Hemoglobin can also bind to glucose: it is then "glycated," reflecting the blood glucose level. A blood level of glycated hemoglobin (HbA1C) between 6 and 7% indicates balanced diabetes, for the 3 months preceding the test. The glycated hemoglobin level is thus measured when Type 1 diabetes is discovered to have a reference value for monitoring.
What is the management of Type 1 diabetes?
Non-drug treatment
First and foremost, adhering to a balanced diet combined with physical exercise is a crucial element of managing Type 1 diabetes.
Also among non-drug interventions, quitting smoking to prevent cardiovascular complications of the disease is important.
Medical management
The standard treatment for Type 1 diabetes is to administer the missing insulin through subcutaneous injections using a syringe or an "injection pen," or continuously with a "pump." The dose of insulin to be delivered varies throughout the day and must be regularly calculated by the patient before injection.
The patient is thus an integral part of the management: learning is necessary when implementing treatment so that they can administer injections on their own.
How are patients with Type 1 diabetes monitored?
Poorly controlled diabetes leads to a number of problems.
To prevent cardiovascular complications, blood pressure and blood lipid levels must be checked. Any potential kidney failure should be screened for. Feet should also be given special attention. Indeed, diabetes causes a loss of sensitivity to painful sensations: the patient can then injure themselves without realizing it. Feet should therefore be regularly checked for possible infection. An eye examination is also recommended about once a year, as well as regular monitoring of dental health.
What are promising research areas in Type 1 diabetes?
Several research areas are being pursued in the management of Type 1 diabetes.
Firstly, as mentioned earlier, it is about identifying risk factors for developing the disease to detect it earlier. This could open up new therapeutic avenues.

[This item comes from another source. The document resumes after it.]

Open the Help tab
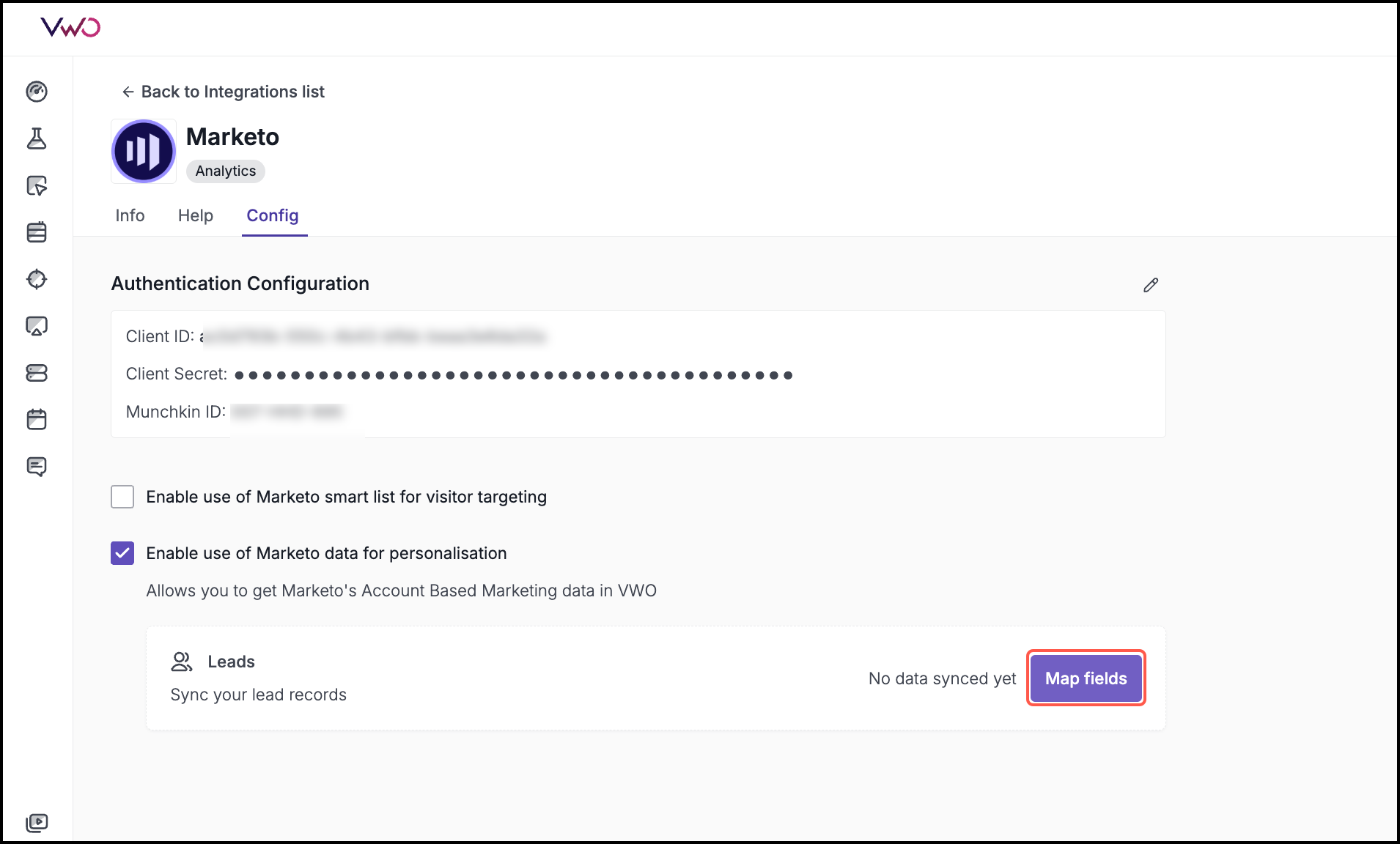1400x844 pixels. pyautogui.click(x=195, y=215)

In terms of treatments, hopes are high for cell therapy. This involves harvesting, from patients, immature cells, i.e., cells with the ability to multiply and specialize into any type of adult cell. Transformed into pancreatic beta cells in the laboratory, these cells would be transplanted into patients to replace those destroyed during the disease.
Pancreas or beta cell transplants from donors are also being explored. However, a drawback is that this approach requires taking immunosuppressive drugs to avoid rejection. Nevertheless, this technique is being tested for the management of forms of diabetes that are difficult to balance.
Another approach under investigation is to stimulate the regeneration of pancreatic cells with specific molecules to restore normal insulin production.
The development of an "artificial pancreas" is also a research path. This is an insulin pump that, coupled with a glucose sensor, truly supplants the organ by continuously injecting insulin according to the body's needs and without the patient measuring blood glucose. Devices are currently being tested in France.
Another avenue lies in the use of drugs that would modulate the immune system so that it no longer attacks pancreatic beta cells: this is immunotherapy. This research is also ongoing and could yield results in the future.
Today, research is more mobilized than ever to better understand Type 1 diabetes, its causes, its mechanisms, and to develop effective treatments.